Stored data →
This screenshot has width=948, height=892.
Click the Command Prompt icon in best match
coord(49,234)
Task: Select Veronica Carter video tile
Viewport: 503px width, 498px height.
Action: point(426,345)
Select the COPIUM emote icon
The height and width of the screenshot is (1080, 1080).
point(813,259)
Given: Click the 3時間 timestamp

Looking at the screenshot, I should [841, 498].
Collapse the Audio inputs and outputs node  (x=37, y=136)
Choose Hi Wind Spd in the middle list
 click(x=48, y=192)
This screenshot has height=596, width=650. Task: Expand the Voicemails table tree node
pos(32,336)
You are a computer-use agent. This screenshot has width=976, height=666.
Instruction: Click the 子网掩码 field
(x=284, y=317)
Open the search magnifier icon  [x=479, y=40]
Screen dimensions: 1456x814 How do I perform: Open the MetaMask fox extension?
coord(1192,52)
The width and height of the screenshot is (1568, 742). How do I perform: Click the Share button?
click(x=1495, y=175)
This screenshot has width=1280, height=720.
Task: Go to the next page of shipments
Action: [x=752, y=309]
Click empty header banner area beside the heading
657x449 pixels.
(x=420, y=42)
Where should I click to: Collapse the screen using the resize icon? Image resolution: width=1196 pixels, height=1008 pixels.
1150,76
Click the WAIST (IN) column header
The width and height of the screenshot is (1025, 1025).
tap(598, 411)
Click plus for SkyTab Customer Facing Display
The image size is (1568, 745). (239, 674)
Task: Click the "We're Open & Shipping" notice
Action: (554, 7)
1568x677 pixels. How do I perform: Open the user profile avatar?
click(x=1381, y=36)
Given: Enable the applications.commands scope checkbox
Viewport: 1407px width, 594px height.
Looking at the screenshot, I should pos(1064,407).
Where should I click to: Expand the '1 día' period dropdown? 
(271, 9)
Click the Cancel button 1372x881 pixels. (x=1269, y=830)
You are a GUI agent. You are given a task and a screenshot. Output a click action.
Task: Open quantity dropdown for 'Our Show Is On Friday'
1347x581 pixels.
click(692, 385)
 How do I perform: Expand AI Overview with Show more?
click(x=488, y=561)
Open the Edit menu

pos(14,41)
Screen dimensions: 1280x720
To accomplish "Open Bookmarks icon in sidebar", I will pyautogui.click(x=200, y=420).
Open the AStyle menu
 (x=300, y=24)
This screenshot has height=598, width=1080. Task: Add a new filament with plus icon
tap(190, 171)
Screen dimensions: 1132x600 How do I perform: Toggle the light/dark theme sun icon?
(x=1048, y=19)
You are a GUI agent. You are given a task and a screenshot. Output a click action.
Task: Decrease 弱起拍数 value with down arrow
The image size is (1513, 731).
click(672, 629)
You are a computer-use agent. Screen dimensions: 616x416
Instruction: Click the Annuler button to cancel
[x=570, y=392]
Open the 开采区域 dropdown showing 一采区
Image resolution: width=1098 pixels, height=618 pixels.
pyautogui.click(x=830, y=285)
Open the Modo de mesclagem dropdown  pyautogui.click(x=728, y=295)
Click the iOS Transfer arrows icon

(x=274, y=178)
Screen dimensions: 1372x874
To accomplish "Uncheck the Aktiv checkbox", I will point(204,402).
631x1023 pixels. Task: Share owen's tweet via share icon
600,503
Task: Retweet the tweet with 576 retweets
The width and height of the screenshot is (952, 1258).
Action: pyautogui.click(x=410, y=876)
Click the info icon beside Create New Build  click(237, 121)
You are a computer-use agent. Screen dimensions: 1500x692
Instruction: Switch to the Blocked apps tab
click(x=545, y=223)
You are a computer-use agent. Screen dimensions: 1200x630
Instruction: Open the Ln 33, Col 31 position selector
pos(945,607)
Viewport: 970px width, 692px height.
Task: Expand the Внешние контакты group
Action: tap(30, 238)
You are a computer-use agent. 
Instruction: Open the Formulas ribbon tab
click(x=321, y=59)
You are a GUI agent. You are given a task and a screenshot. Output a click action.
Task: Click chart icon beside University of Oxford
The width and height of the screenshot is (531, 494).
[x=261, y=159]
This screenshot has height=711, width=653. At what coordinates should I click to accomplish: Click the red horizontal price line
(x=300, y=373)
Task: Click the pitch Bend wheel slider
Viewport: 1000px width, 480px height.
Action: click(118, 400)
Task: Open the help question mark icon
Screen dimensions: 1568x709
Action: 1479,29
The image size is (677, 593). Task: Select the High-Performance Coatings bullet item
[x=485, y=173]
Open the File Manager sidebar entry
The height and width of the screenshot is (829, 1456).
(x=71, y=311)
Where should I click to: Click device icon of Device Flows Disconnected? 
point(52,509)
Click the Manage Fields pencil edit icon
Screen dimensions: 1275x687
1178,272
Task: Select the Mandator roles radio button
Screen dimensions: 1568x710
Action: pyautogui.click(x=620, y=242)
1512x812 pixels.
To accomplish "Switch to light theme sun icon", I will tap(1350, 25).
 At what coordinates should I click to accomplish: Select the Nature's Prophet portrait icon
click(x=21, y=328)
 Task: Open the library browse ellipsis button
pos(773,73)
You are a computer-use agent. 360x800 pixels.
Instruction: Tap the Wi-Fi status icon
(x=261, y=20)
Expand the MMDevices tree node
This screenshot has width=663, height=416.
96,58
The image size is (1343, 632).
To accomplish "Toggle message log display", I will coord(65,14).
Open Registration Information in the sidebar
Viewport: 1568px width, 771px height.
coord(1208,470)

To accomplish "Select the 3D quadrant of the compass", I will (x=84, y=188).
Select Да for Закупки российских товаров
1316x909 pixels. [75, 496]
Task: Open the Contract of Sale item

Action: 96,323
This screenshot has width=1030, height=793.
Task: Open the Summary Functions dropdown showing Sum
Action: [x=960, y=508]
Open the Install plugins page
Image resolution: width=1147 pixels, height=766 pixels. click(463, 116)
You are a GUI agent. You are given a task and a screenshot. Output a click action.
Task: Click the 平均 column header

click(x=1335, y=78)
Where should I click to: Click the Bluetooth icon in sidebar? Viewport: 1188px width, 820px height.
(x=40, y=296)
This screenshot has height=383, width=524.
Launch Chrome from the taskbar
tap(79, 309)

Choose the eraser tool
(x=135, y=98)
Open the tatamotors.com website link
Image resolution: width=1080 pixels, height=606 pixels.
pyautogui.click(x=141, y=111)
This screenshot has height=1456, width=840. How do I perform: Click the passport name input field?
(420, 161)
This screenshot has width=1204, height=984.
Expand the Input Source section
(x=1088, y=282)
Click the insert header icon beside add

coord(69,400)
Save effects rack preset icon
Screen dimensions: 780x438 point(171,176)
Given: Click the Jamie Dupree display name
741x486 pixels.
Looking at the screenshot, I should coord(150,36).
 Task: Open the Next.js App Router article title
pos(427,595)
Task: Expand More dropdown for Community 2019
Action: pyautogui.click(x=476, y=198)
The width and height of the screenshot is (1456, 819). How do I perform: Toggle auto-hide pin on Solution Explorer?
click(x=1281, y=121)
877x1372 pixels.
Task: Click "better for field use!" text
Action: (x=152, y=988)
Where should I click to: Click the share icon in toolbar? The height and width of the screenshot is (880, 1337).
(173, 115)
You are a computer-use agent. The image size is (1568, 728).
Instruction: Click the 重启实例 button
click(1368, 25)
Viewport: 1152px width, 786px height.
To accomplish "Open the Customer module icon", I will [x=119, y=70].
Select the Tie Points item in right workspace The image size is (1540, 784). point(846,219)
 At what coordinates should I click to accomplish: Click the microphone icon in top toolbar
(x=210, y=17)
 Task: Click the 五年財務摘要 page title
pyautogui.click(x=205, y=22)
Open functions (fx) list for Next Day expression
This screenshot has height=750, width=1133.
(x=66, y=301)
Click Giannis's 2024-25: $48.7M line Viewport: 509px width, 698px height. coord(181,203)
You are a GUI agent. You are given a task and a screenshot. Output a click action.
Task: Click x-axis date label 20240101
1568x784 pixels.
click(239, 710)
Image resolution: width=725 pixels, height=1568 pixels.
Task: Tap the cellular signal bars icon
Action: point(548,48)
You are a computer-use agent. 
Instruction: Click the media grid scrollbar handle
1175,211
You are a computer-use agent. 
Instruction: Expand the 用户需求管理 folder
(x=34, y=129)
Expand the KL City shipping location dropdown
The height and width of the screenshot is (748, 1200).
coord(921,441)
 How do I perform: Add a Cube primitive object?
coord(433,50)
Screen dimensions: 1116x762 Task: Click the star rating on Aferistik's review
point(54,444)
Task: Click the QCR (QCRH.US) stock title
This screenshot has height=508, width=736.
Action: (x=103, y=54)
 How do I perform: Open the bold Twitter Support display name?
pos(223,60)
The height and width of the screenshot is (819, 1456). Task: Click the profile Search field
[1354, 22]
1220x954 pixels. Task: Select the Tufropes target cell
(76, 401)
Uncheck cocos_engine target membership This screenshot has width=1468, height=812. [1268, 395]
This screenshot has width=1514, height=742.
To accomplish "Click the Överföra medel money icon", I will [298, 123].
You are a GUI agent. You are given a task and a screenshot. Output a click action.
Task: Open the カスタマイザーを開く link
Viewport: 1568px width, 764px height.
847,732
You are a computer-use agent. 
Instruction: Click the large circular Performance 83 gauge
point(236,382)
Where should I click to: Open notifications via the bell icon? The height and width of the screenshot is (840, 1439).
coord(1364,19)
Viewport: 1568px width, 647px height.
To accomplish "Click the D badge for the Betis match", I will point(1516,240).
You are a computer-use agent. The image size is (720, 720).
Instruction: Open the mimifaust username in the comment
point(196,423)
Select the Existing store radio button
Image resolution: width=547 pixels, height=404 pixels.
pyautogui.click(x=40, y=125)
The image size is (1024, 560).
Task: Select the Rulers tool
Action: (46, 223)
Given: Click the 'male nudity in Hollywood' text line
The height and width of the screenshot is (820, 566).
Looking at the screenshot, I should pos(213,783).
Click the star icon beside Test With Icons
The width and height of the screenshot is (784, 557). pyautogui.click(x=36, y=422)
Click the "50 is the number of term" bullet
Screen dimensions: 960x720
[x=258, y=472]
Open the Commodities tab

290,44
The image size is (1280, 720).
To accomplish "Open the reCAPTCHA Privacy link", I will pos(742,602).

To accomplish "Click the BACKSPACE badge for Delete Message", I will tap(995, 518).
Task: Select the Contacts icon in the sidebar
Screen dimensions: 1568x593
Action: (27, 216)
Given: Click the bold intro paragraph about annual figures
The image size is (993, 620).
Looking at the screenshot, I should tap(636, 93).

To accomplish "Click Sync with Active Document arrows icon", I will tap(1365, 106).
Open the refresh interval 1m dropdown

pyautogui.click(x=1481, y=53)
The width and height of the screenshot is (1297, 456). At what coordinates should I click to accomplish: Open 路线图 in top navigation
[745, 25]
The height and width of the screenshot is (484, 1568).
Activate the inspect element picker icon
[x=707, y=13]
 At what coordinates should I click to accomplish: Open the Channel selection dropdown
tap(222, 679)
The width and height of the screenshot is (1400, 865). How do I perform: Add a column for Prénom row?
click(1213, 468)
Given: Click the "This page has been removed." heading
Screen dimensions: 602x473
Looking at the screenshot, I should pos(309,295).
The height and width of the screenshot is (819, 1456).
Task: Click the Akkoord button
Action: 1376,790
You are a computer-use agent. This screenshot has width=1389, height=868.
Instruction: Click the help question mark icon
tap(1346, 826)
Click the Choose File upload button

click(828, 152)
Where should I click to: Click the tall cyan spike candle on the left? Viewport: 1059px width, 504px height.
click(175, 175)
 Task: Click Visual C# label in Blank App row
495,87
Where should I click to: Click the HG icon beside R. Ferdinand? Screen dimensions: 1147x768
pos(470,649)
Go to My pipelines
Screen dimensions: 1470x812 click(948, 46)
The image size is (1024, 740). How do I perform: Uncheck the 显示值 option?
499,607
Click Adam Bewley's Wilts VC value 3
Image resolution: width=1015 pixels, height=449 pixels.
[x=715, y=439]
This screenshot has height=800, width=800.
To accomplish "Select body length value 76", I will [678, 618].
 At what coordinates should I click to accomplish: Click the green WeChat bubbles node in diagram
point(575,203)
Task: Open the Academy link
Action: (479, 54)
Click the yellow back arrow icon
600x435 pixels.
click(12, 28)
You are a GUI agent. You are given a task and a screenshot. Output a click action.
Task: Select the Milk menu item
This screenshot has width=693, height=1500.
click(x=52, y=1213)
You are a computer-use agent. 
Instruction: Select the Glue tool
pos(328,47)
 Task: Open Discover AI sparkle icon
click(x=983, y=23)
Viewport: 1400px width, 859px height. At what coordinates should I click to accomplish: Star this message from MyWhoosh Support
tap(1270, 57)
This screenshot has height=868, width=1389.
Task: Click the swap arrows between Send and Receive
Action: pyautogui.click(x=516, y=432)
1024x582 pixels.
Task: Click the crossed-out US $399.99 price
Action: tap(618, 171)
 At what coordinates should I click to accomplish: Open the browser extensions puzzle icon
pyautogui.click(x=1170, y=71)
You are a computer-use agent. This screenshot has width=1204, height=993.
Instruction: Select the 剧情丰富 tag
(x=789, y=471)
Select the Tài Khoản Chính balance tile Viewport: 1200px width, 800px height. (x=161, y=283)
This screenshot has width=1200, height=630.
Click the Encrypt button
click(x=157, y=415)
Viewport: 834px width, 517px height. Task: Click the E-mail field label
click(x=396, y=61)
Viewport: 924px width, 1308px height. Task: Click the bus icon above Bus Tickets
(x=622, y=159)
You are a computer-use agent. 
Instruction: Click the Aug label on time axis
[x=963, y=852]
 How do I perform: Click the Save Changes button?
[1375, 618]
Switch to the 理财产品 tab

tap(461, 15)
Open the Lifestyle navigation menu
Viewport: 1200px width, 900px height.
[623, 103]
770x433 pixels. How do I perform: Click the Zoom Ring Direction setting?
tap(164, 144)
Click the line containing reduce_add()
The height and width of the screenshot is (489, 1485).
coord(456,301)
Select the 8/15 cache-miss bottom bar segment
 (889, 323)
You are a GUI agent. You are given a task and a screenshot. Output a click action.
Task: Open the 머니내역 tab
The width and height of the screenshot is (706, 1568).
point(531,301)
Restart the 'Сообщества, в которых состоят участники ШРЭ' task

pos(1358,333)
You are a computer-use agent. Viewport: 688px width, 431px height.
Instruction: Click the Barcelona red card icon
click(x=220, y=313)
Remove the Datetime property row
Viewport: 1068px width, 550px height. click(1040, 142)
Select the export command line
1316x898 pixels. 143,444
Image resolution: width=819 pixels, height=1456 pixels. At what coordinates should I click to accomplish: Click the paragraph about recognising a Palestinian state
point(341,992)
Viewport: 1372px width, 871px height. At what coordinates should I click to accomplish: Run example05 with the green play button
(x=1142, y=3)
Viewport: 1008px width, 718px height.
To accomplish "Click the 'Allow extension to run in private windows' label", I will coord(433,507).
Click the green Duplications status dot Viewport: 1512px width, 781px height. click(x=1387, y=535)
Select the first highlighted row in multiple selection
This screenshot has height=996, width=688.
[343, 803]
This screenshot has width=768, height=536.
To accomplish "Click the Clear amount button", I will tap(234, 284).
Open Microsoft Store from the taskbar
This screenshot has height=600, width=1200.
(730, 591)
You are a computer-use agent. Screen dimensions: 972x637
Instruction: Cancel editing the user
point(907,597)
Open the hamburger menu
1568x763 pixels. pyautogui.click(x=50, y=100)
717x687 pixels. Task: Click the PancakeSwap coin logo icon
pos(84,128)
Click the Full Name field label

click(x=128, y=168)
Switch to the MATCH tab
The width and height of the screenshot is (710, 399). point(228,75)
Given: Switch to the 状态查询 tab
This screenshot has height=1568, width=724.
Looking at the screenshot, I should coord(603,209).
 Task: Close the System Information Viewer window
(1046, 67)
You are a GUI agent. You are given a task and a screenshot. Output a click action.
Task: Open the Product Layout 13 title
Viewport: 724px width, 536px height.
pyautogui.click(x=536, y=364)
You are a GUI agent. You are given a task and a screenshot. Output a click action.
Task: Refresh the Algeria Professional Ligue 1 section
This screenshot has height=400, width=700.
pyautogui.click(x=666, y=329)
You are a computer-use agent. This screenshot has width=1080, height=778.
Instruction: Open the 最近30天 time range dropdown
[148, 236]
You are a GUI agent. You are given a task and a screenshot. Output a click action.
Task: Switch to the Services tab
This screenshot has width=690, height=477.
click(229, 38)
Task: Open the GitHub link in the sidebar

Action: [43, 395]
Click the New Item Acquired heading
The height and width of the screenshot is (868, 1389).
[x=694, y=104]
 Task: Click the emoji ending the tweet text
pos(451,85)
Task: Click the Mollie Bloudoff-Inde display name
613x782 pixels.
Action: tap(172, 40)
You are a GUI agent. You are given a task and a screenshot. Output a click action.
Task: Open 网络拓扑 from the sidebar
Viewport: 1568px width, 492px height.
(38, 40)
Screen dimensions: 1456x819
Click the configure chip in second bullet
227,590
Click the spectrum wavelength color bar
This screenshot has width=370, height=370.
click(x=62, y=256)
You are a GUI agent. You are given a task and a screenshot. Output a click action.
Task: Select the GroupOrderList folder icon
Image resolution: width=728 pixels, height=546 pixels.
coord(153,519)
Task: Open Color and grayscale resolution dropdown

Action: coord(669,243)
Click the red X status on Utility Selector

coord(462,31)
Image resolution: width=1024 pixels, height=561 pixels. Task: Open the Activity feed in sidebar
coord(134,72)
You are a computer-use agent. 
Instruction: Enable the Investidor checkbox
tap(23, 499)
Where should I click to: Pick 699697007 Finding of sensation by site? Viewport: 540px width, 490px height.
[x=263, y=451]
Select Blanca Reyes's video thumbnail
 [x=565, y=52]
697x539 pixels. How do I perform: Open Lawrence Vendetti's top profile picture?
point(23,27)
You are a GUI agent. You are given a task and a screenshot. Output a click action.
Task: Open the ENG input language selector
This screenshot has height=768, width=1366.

Aim → Render the stretch from the start of the rows above through the line containing "coord(1192,52)", both ends included, as a Markdown table with columns No. and Text, numbering each line and omitting blank lines.

Exercise response →
| No. | Text |
|---|---|
| 1 | This screenshot has width=948, height=892. |
| 2 | Click the Command Prompt icon in best match |
| 3 | coord(49,234) |
| 4 | Task: Select Veronica Carter video tile |
| 5 | Viewport: 503px width, 498px height. |
| 6 | Action: point(426,345) |
| 7 | Select the COPIUM emote icon |
| 8 | The height and width of the screenshot is (1080, 1080). |
| 9 | point(813,259) |
| 10 | Given: Click the 3時間 timestamp |
| 11 | Looking at the screenshot, I should [841, 498]. |
| 12 | Collapse the Audio inputs and outputs node  (x=37, y=136) |
| 13 | Choose Hi Wind Spd in the middle list |
| 14 |  click(x=48, y=192) |
| 15 | This screenshot has height=596, width=650. Task: Expand the Voicemails table tree node |
| 16 | pos(32,336) |
| 17 | You are a computer-use agent. This screenshot has width=976, height=666. |
| 18 | Instruction: Click the 子网掩码 field |
| 19 | (x=284, y=317) |
| 20 | Open the search magnifier icon  [x=479, y=40] |
| 21 | Screen dimensions: 1456x814 How do I perform: Open the MetaMask fox extension? |
| 22 | coord(1192,52) |